*REQUIRED WORK*: Print the following data verbatim, reproducing every line without any change.

*RAW RECORDS*:
--

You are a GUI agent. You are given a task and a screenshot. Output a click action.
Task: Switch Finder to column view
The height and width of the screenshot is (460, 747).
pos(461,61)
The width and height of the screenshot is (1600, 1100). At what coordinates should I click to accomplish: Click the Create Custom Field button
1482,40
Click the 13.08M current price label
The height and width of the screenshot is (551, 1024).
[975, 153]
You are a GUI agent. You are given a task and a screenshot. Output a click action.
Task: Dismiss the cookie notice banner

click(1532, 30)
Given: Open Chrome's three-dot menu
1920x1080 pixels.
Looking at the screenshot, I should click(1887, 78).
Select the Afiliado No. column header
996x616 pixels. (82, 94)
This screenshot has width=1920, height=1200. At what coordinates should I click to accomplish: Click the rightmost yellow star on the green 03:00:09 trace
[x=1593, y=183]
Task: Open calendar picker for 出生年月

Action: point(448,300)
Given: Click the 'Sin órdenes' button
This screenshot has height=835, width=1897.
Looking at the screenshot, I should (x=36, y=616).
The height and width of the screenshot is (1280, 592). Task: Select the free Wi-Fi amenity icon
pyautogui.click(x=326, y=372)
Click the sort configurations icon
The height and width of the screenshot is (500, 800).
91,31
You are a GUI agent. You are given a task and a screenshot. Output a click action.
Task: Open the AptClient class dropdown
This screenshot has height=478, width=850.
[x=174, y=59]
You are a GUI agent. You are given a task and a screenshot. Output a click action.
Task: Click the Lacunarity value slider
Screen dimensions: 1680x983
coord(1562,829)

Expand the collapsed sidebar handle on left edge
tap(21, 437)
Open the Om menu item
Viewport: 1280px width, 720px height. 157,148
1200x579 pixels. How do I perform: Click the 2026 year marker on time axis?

--

*RESPONSE TO THE TASK*:
You are a GUI agent. You are given a task and a screenshot. Output a click action.
Task: Switch Finder to column view
The height and width of the screenshot is (460, 747).
pos(461,61)
The width and height of the screenshot is (1600, 1100). At what coordinates should I click to accomplish: Click the Create Custom Field button
1482,40
Click the 13.08M current price label
The height and width of the screenshot is (551, 1024).
[975, 153]
You are a GUI agent. You are given a task and a screenshot. Output a click action.
Task: Dismiss the cookie notice banner

click(1532, 30)
Given: Open Chrome's three-dot menu
1920x1080 pixels.
Looking at the screenshot, I should click(1887, 78).
Select the Afiliado No. column header
996x616 pixels. (82, 94)
This screenshot has width=1920, height=1200. At what coordinates should I click to accomplish: Click the rightmost yellow star on the green 03:00:09 trace
[x=1593, y=183]
Task: Open calendar picker for 出生年月

Action: point(448,300)
Given: Click the 'Sin órdenes' button
This screenshot has height=835, width=1897.
Looking at the screenshot, I should (x=36, y=616).
The height and width of the screenshot is (1280, 592). Task: Select the free Wi-Fi amenity icon
pyautogui.click(x=326, y=372)
Click the sort configurations icon
The height and width of the screenshot is (500, 800).
91,31
You are a GUI agent. You are given a task and a screenshot. Output a click action.
Task: Open the AptClient class dropdown
This screenshot has height=478, width=850.
[x=174, y=59]
You are a GUI agent. You are given a task and a screenshot. Output a click action.
Task: Click the Lacunarity value slider
Screen dimensions: 1680x983
coord(1562,829)

Expand the collapsed sidebar handle on left edge
tap(21, 437)
Open the Om menu item
Viewport: 1280px width, 720px height. 157,148
1200x579 pixels. How do I perform: Click the 2026 year marker on time axis?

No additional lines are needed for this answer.